▶ WORK TO COMPLETE: Go through the data below and copy each line that includes "screenshot".

[Items from a data source]

■ ■ ■ ■ ■

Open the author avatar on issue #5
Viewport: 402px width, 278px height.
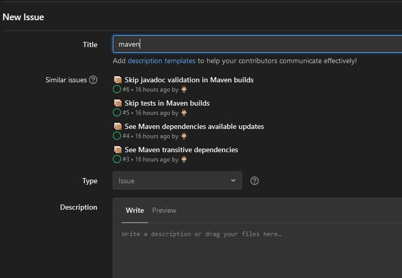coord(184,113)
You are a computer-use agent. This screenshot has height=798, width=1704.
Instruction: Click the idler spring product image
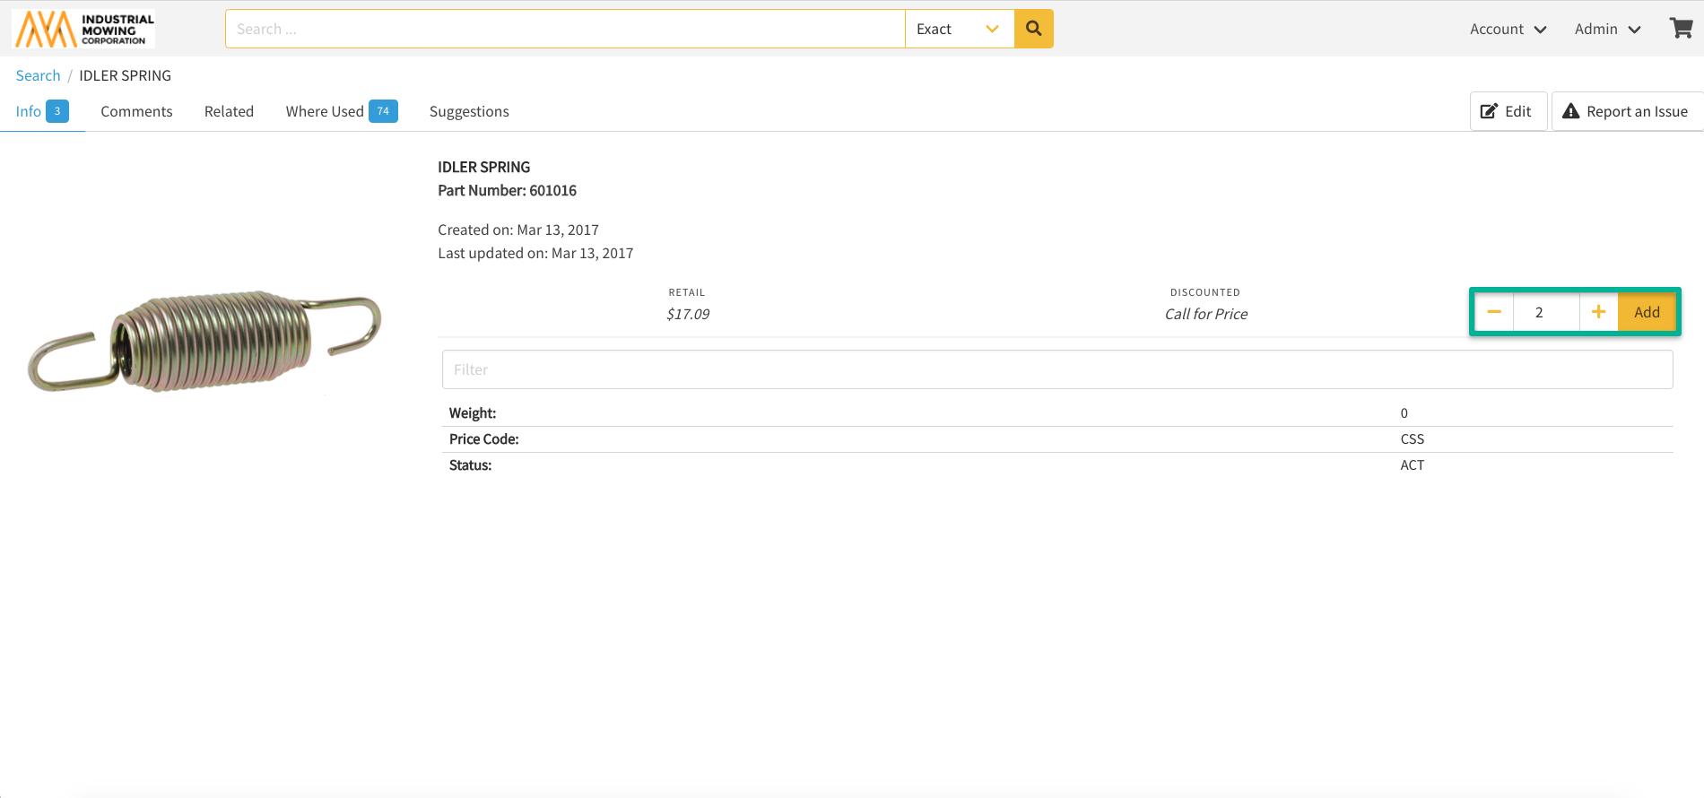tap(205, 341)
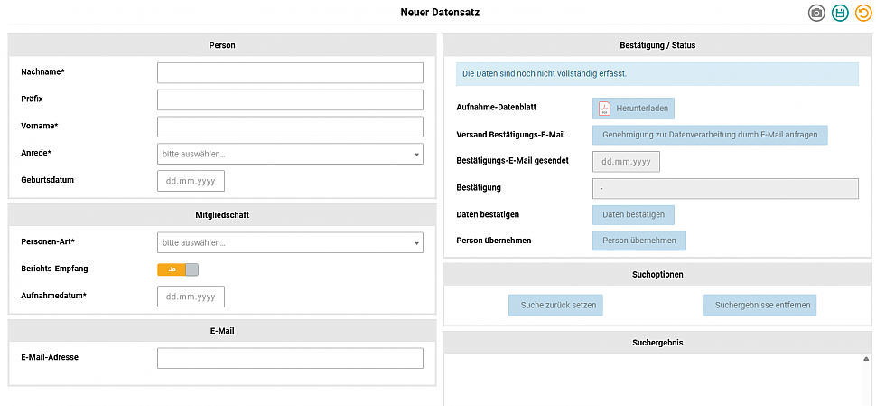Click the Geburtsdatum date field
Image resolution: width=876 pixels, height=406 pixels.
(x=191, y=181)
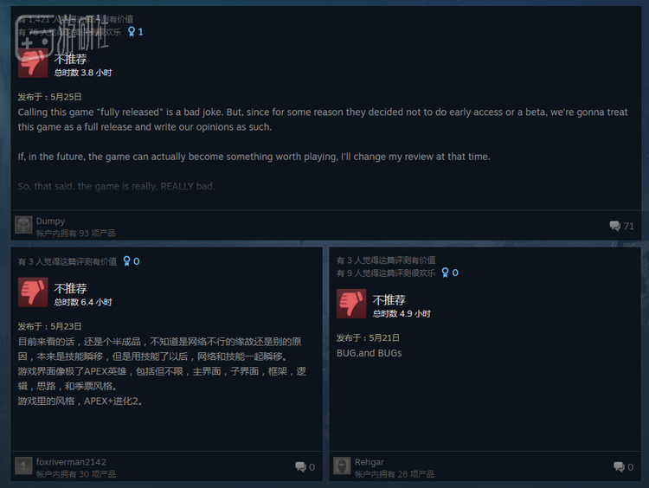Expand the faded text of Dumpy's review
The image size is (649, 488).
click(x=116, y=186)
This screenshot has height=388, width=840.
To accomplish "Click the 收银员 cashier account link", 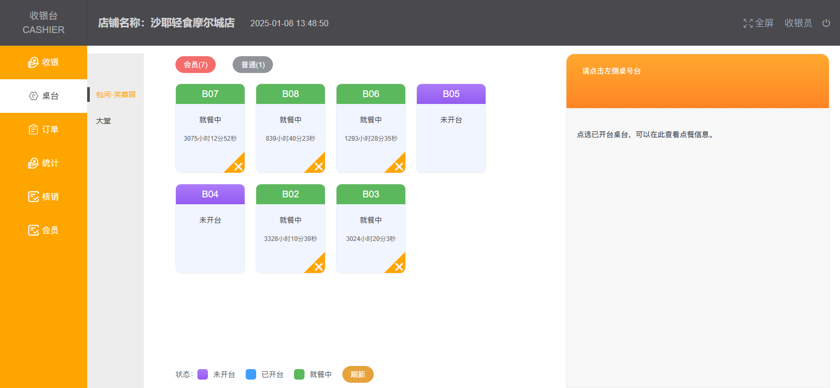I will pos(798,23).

■ ■ ■ ■ ■

▶ SOLVED PROBLEM:
You are a computer-use agent. This screenshot has height=798, width=1704.
This screenshot has height=388, width=840.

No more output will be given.